◆ WHAT IS BEING ASKED
From the records below, print exactly the lines starting at the one containing "Expand the 箱体<1>" and ending at the one containing "Image resolution: width=495", ends included, and nothing else.

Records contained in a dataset
---

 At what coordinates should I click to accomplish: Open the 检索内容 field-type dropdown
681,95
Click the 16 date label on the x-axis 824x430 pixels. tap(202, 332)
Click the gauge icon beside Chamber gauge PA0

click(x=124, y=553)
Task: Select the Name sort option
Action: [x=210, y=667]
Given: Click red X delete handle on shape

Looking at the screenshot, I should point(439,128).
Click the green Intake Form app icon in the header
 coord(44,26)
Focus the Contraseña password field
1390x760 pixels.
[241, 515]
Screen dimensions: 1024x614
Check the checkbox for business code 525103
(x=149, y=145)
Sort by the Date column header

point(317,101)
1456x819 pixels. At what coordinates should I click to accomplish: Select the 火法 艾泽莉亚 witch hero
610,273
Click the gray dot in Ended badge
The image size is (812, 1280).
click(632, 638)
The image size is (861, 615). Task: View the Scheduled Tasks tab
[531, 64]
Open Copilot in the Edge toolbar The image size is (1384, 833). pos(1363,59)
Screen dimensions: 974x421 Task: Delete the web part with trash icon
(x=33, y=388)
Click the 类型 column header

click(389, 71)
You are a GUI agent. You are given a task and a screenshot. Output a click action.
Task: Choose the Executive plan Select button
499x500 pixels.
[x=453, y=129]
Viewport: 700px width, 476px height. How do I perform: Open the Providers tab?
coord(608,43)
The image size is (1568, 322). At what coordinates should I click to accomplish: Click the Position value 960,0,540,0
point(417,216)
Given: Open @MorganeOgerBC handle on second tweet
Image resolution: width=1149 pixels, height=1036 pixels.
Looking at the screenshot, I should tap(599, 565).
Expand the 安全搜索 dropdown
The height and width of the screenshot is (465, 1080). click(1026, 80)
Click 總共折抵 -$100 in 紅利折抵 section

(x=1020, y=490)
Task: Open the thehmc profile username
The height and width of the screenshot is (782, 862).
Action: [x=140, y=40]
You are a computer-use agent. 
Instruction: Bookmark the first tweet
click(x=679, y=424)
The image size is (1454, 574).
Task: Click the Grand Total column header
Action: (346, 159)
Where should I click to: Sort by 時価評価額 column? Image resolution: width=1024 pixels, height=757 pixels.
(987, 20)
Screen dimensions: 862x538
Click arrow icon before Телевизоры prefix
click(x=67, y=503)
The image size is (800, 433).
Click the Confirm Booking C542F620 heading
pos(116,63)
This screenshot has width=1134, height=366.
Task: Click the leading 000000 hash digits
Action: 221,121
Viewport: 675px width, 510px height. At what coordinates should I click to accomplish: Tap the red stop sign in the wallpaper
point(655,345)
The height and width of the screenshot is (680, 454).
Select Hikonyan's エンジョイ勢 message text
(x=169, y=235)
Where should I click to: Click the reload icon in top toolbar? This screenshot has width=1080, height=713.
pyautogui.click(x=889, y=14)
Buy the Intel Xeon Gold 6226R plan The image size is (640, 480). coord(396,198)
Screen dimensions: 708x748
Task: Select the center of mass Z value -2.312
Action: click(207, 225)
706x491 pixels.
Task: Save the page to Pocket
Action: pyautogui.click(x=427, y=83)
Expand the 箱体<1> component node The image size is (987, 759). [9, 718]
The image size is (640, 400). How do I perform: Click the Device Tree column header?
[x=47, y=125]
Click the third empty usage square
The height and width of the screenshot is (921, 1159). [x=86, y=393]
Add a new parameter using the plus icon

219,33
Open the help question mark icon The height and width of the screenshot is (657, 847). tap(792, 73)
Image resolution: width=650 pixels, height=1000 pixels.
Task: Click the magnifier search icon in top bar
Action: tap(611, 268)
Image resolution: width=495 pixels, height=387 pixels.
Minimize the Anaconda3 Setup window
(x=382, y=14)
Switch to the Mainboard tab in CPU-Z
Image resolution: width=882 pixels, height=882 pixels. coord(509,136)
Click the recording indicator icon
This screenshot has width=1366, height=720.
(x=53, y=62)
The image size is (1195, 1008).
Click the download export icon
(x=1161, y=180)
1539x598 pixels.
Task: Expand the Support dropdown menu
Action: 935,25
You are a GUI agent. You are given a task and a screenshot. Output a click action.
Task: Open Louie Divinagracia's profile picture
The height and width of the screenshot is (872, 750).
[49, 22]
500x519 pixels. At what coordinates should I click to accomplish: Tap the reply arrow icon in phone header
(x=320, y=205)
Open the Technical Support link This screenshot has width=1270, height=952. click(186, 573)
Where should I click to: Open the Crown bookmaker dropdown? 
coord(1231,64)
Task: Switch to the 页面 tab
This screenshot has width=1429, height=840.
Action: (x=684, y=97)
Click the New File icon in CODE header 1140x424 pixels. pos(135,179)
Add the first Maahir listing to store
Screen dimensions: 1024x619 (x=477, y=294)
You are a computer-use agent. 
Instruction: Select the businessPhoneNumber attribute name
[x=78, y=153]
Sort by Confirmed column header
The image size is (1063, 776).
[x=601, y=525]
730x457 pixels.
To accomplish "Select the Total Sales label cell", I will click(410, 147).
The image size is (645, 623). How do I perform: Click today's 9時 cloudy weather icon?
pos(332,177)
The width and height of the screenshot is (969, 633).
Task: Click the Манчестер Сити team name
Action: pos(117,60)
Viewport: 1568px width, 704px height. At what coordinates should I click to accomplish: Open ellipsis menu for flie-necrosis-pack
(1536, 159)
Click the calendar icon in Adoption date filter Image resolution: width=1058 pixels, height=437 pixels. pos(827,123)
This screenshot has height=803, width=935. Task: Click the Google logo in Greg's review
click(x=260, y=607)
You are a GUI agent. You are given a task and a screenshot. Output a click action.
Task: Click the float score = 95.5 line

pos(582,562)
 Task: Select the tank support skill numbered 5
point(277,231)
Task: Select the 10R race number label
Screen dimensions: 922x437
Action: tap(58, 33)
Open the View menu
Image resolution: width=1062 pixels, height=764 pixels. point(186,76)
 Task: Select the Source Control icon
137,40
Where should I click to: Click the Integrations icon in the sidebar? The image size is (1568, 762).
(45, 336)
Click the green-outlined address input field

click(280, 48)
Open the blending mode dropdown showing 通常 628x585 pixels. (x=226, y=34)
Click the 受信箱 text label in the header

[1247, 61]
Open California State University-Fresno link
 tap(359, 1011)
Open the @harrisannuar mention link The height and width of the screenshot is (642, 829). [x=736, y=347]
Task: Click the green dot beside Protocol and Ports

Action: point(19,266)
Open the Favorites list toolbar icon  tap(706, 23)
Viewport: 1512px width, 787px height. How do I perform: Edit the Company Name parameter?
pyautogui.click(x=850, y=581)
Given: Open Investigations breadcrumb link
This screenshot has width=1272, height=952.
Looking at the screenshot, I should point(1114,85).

---

◆ FINISHED EXERCISE
Expand the 箱体<1> component node The image size is (987, 759). [9, 718]
The image size is (640, 400). How do I perform: Click the Device Tree column header?
[x=47, y=125]
Click the third empty usage square
The height and width of the screenshot is (921, 1159). [x=86, y=393]
Add a new parameter using the plus icon

219,33
Open the help question mark icon The height and width of the screenshot is (657, 847). tap(792, 73)
Image resolution: width=650 pixels, height=1000 pixels.
Task: Click the magnifier search icon in top bar
Action: tap(611, 268)
Image resolution: width=495 pixels, height=387 pixels.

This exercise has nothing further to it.